ICMS – PNEUS - RECAUCHUTAGEM RICMS/SP

ICMS – PNEUS - RECAUCHUTAGEM

                                         

1. INTRODUÇÃO

Abordaremos nesta matéria o processo de serviço de recauchutagem de pneus, definindo em quais situações haverá a incidência do ICMS ou do ISS, em que a tributação dessa prestação de serviço dependerá da destinação dada ao pneu recauchutado, seja para comercialização ou utilização própria.

2. CONCEITO

A recauchutagem ou reconstrução de pneus, consiste em aproveitar a estrutura resistente do pneu gasto, desde que esta esteja em boas condições de conservação.
Tal processo consiste na aplicação de uma camada de borracha na superfície do pneu, moldando-a com prensas especiais, sob pressão e aquecimento, de forma que fique  próximo ao estado original.
Fonte: Resposta à Consulta Tributária 271/2010

3. INCIDÊNCIA DO ISS

O serviço de recauchutagem de pneus está previsto na lista anexa à Lei Complementar n° 116/2003, no item 14.4.
A incidência do ISS está condicionada à hipótese do serviço prestado ser em bens de terceiros, realizado sob encomenda do usuário final, devendo o imposto ser recolhido ao município onde esteja localizado o prestador, conforme o artigo 3º da Lei Complementar 116/2003.
No município de São Paulo, o ISS correspondente a essa atividade é tributado à alíquota de 5%, conforme prevê o artigo 18, inciso IV do RISS/SP.

4. INCIDÊNCIA DO ICMS

O fato gerador do ICMS consiste na circulação de mercadorias, promovidas por pessoa física ou jurídica que realize operação de circulação de mercadoria ou prestação de serviço descrita como fato gerador do imposto.
A condição de contribuinte independe do registro no respectivo cadastro, bastando a prática com habitualidade ou em volume que caracterize intuito comercial, de operações ou prestações sujeitas ao imposto.
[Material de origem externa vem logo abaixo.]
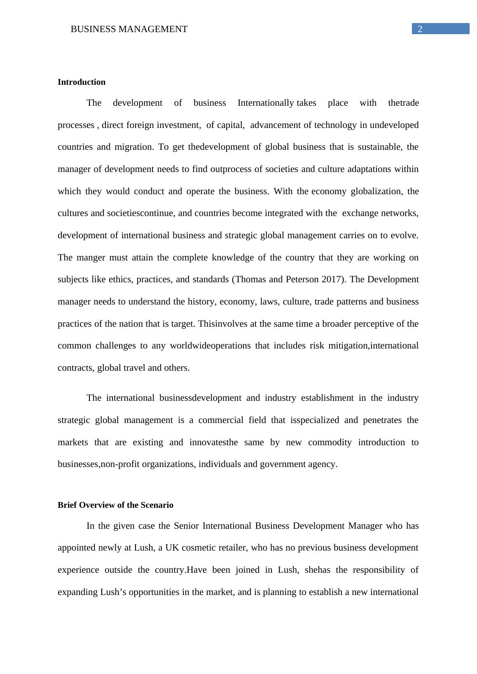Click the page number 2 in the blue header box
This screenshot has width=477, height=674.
coord(420,29)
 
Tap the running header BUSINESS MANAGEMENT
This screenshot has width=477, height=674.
coord(129,29)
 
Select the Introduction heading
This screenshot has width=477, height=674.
coord(82,82)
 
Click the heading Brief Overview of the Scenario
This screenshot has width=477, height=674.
coord(115,505)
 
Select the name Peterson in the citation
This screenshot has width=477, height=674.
coord(302,279)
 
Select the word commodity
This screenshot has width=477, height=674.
coord(330,442)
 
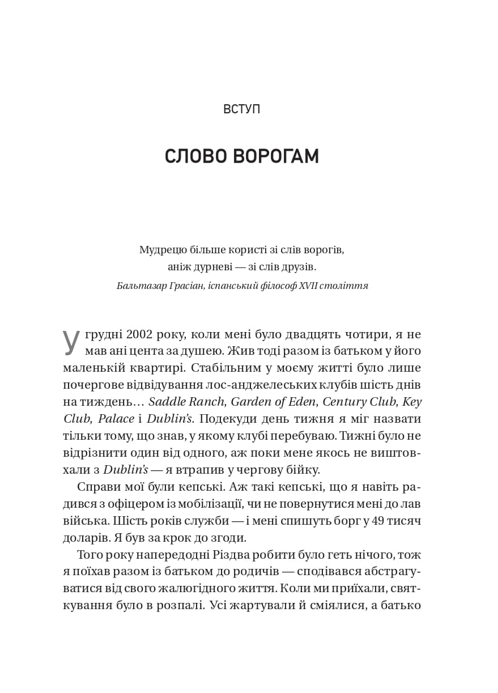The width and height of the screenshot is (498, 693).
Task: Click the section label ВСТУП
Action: [x=242, y=109]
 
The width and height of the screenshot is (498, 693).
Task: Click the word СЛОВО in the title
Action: [x=195, y=156]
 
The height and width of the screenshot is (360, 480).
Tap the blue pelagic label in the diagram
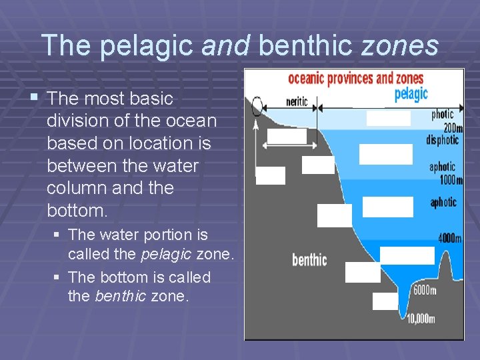point(411,95)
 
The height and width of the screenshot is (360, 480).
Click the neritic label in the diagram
point(297,102)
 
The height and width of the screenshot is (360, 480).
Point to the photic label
point(442,115)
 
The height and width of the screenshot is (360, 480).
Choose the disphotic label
point(442,140)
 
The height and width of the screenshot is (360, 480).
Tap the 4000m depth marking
point(450,237)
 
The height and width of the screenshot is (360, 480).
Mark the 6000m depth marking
point(425,290)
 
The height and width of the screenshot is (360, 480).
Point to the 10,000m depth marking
point(421,319)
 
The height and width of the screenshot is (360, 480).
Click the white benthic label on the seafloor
point(309,259)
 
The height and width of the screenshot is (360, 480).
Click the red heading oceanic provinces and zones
point(355,79)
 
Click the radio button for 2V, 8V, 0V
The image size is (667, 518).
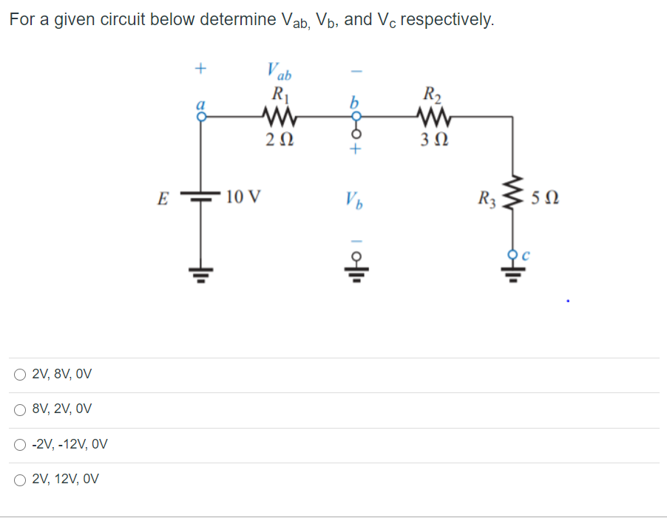(19, 375)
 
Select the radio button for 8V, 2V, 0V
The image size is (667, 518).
(19, 409)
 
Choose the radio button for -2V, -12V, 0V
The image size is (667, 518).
(19, 445)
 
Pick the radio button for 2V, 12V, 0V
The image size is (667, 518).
(19, 480)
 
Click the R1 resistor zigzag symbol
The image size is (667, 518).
(280, 115)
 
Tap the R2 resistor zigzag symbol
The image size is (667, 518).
(430, 115)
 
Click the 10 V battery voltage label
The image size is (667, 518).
(243, 197)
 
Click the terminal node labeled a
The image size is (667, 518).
(197, 115)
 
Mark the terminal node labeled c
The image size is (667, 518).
(509, 255)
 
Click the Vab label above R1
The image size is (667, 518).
(279, 72)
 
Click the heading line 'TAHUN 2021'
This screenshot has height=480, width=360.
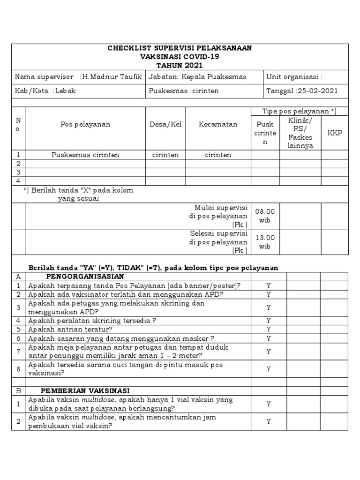coord(180,65)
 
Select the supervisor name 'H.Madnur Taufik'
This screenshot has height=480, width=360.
coord(113,77)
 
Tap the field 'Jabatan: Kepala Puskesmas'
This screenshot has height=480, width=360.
coord(197,77)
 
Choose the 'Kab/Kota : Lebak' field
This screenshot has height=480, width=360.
coord(45,91)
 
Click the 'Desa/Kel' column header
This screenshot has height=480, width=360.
coord(165,124)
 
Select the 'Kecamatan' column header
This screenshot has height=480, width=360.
coord(218,124)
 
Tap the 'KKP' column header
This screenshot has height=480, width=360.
coord(335,133)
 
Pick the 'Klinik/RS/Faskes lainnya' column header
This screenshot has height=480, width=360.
coord(300,133)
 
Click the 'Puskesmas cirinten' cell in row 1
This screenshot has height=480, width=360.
coord(85,155)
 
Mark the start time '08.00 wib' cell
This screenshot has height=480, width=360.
coord(265,216)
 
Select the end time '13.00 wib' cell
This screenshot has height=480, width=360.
coord(265,242)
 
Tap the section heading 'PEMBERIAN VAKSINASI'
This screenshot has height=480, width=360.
coord(85,390)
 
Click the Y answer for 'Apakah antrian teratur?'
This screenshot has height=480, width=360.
coord(269,330)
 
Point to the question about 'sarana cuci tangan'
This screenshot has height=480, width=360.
coord(126,369)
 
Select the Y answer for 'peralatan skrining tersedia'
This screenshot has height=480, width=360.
coord(269,321)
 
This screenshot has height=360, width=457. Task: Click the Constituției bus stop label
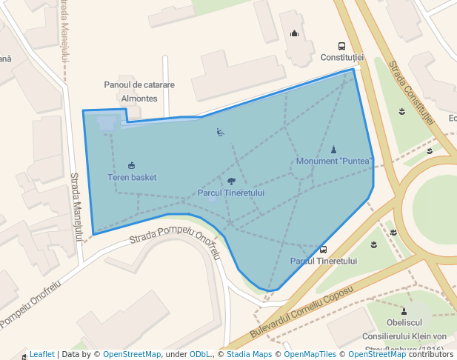click(x=342, y=58)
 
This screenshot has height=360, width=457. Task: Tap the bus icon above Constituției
click(x=342, y=46)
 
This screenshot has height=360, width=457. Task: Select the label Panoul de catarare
click(x=139, y=85)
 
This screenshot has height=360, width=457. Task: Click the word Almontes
click(x=139, y=99)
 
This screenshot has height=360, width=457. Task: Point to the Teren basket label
click(x=132, y=178)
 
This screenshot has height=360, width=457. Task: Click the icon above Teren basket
click(x=132, y=165)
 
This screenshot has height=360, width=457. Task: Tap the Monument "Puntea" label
click(x=333, y=161)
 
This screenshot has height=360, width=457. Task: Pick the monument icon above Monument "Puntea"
click(x=333, y=150)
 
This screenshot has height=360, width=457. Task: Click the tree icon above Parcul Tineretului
click(x=231, y=181)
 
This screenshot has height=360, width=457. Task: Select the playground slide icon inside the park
click(x=220, y=133)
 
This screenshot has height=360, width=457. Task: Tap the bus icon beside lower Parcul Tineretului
click(x=323, y=250)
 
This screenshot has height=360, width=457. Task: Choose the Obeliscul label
click(x=404, y=323)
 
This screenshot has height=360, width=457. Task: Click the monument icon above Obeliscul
click(x=404, y=311)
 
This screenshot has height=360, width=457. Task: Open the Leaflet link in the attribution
click(x=41, y=354)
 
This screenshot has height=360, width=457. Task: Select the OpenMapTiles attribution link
click(x=305, y=354)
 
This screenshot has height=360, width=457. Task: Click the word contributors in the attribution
click(x=430, y=354)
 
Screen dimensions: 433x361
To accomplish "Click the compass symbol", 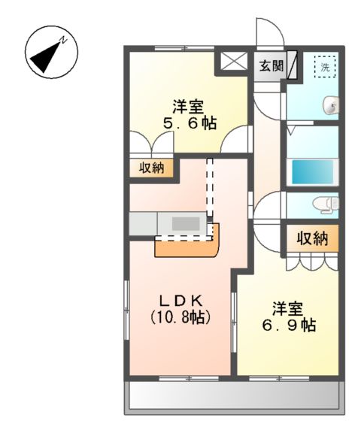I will [51, 53].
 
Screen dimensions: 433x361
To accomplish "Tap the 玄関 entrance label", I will [271, 66].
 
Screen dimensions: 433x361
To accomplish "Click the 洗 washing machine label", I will [325, 66].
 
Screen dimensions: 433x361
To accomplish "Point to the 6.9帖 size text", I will [290, 326].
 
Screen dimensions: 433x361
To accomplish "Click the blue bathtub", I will [311, 171].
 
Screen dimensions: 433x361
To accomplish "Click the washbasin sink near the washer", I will [329, 106].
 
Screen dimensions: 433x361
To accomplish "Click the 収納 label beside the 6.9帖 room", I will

Ou seja, se destinar à comercialização ou à industrialização.
A recauchutagem caracteriza-se como renovação, uma modalidade de industrialização, sujeita à incidência do ICMS.
O artigo 222 do RICMS/SP relata que industrialização é qualquer operação que modifique a natureza, o funcionamento, o acabamento, a apresentação ou a finalidade do produto ou o aperfeiçoe para o consumo.
São modalidades de industrialização:
a) transformação - processo que, executado sobre matéria-prima ou produto intermediário, resulte na obtenção de espécie nova;
b) beneficiamento - processo que importe modificação, aperfeiçoamento ou, de qualquer forma, alteração do funcionamento, da utilização, do acabamento ou da aparência do produto;
c) montagem - processo que consista na reunião de peças ou partes e de que resulte um novo produto ou unidade autônoma;
d) acondicionamento ou reacondicionamento - processo que importe alteração da apresentação do produto pela colocação de embalagem, ainda que em substituição à originária, salvo quando se tratar de simples embalagem de apresentação de produto primário ou de embalagem destinada apenas ao transporte da mercadoria;
e) renovação ou recondicionamento - processo que, executado sobre produto usado ou parte remanescente de produto deteriorado ou inutilizado, renove ou restaure o produto para utilização.
Ainda, em conformidade com o artigo 4°, inciso I, alínea "e” do RICMS/SP, para aplicação do ICMS deve-se considerar que, executada sobre o produto usado ou partes remanescentes de produto deteriorado ou inutilizado, o renove ou restaure para utilização (renovação ou recondicionamento).
Entende-se que a recauchutagem/renovação ao ser efetuada sobre pneus que serão posteriormente comercializados, haverá a incidência do ICMS.

5. ALÍQUOTA DO ICMS

Nas operações e prestações internas, a alíquota interna prevista no Estado de São Paulo é de 18%, conforme o inciso I do artigo 52 do RICMS/SP.
Nas operações ou prestações interestaduais que destinarem mercadorias ou serviços a contribuintes localizados nos Estados das regiões Norte, Nordeste e Centro-Oeste e no Estado do Espírito Santo, a alíquota será de 7%, conforme prevê o inciso II do artigo 52 do RICMS/SP.
Nas operações ou prestações interestaduais que destinarem mercadorias ou serviços a contribuintes localizados nos Estados das regiões Sul e Sudeste, a alíquota será de 12%, conforme prevê o inciso III do artigo 52 do RICMS/SP.
Nas vendas para fora do Estado de São Pau­lo destinadas a pessoas físicas ou pessoas jurídicas sem inscrição estadual - a alíquota será de 18%, conforme prevê o artigo 56 do RICMS/SP.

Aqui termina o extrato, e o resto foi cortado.